LonCon panel notes: What's in a name?
Aug. 21st, 2014 10:30 pmBrief - hands didn't like me much!
Aaaand that's me done, because I'm not posting my notes for What is I?, because I gave up in disgust and left early it was so bad.
What's in a name?
okay I am awful and my first reaction is "Seanan's hair is AWESOME" - blonde down through orange to purple, and I know it's shallow to note this but it is AWESOME and people are still filing into the room forever
Decidedly majority female panel hurraaaaaaaaaaaaah, including a trans lady! And two wheelchair users on the panel. Hurrah! And Robin Hobb, lots of names; and "I am Seanan McGuire, and I am Mira Grant" -- yes!!!
Why might someone take a pseudonym or be advised to?
Seanan: "mine was honestly initially a purely business decision" -- but also a branding decision. Seanan and Mira write very different things (urban fantasy, very little sex, very little violence; Mira writes hard SF -- and 90% of the people who tell her they'd never have picked up her books if they'd known she was an urban fantasy author... are men.

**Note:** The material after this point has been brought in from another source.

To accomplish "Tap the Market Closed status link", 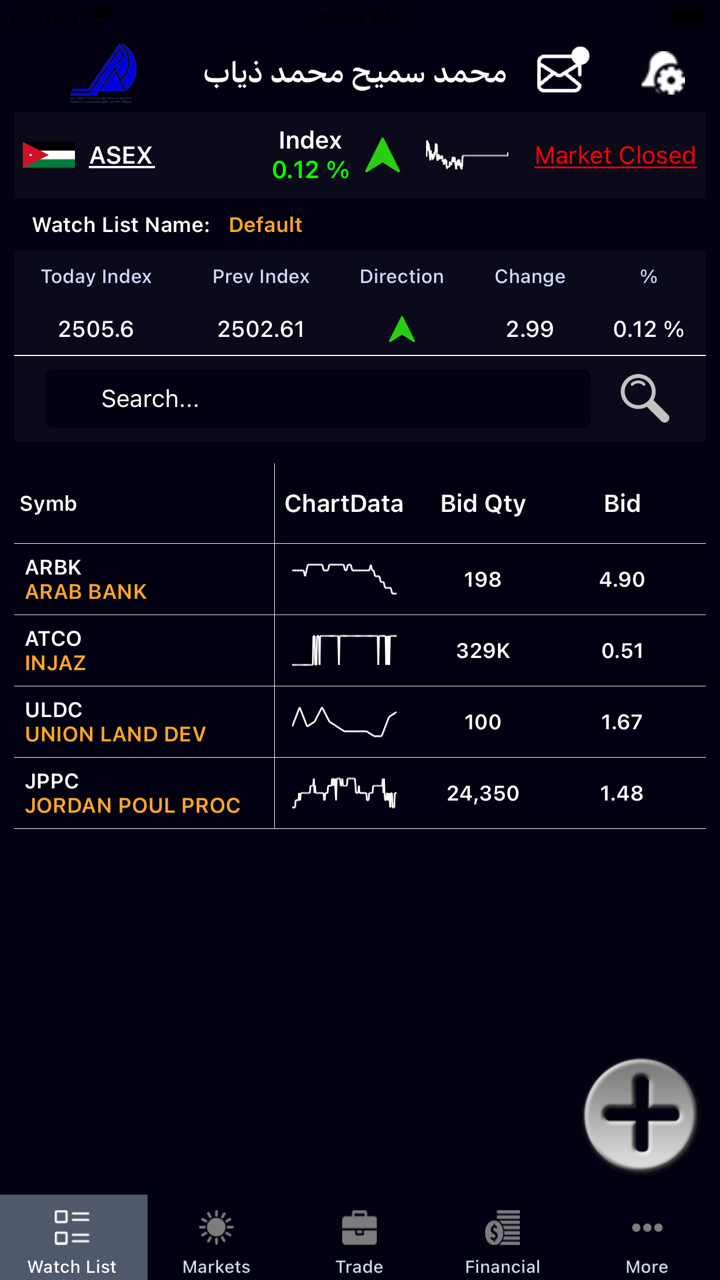I will click(x=615, y=156).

Robin: has written for newspapers (M Ogden), children's magazines (M Lindholme), has never felt any attachment to legal first name "Margaret"; eventually came up with Meg, so that byline stayed with the characters in that series; and then, eventually, branding - "a different flavour". "House names" for magazines.
Okay, so why not pseudonyms, and have you considered it?
Ben: "house names"; declined opportunity to write under his own name because he already had a fandom; so keeping his "serious" fandom separate from his teenage vampire Mayans? Again: signalling to the reader that this may be A Different Kind Of Book.
Catherine: why didn't choose pseudonym - wanting to see one's name in print! Stuff about Zuckerberg's bullshit "lack of integrity"! YES ISN'T IT NONSENSE.
Open pseudonym versus closed pseudonym.
Seanan - has she ever felt that having open pseudonyms provide barriers? She gets tired of being asked why she's Mira Grant! But doesn't have a problem, except people being a bit crap about having @mira_grant...
Robin: nope, haven't really had any confusion. "behave as you wish to be seen" - isn't really any privacy - Seanan starts sniggering when she says "don't use foul language"...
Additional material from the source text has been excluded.